- Attackers can send commands to phones to make calls, take images, or read the contents of the victims’ text messages.
- Ultrasonic waves can pass through solid surfaces, allowing attackers to perform a remote attack within a small radius.
Researchers found a security loophole in smartphone voice recognition systems due to which ultrasonic waves (inaudible to humans) can activate Siri and Google Assistant.
What happened? According to research from Washington University in St. Louis, ultrasonic waves can propagate through solid surfaces to activate voice recognition systems in cell phones.
- Furthermore, with the addition of some cheap hardware, an attacker can initiate the attack to eavesdrop on the phone’s response.
- The attacker can send commands to phones to make calls, take images, or read the contents of texts from strangers—all without the phone owner’s awareness.
About the research: Humans can’t hear it but ultrasonic sound waves can be picked up by microphones. As per Zhang, if one knows how to work with signals, they can get the phone to interpret the incoming sound waves, assuming that one is giving a command.
- The research team set up a host of experiments on 17 different phone models including the iPhone, Galaxy, and Moto models.
- To test the ability of ultrasonic waves to transmit commands through solid surfaces, the researchers set up a couple of experiments that involved a phone placed on a table.
- Then they attached a microphone and a piezoelectric transducer (PZT) that converts electricity to ultrasonic waves, to the bottom of the table.

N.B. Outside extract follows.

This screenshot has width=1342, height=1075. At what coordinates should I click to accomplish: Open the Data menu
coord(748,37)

To pass their commands, the researchers also hid a waveform generator under the table.
- The researchers first asked the virtual assistant to turn the phone volume down to level 3 which would be nearly inaudible to a victim in an office-like environment.

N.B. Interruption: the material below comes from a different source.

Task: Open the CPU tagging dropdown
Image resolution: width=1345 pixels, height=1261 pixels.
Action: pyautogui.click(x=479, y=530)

- Then, the team ran two tests: to retrieve an SMS (text) passcode and to make a fake call.
- For the first test, the researchers sent a “read my messages” command from an attack device, to read a simulated bank pass code message sent to the target phone.
- The response was audible to a hidden microphone placed by the researchers, but not to the victim.
- In the second test, the attack device sent a command “call Sam with speakerphone.” The attacker could actually converse with “Sam,” once again using the hidden microphone placed under the table.
Ultrasonic waves made it through metal, glass, and wood during the experiments. Researchers also tested different table surfaces and phone configurations, even at distances as far as 30 feet. Ultrasonic wave attacks also worked on plastic tables, but not as reliably.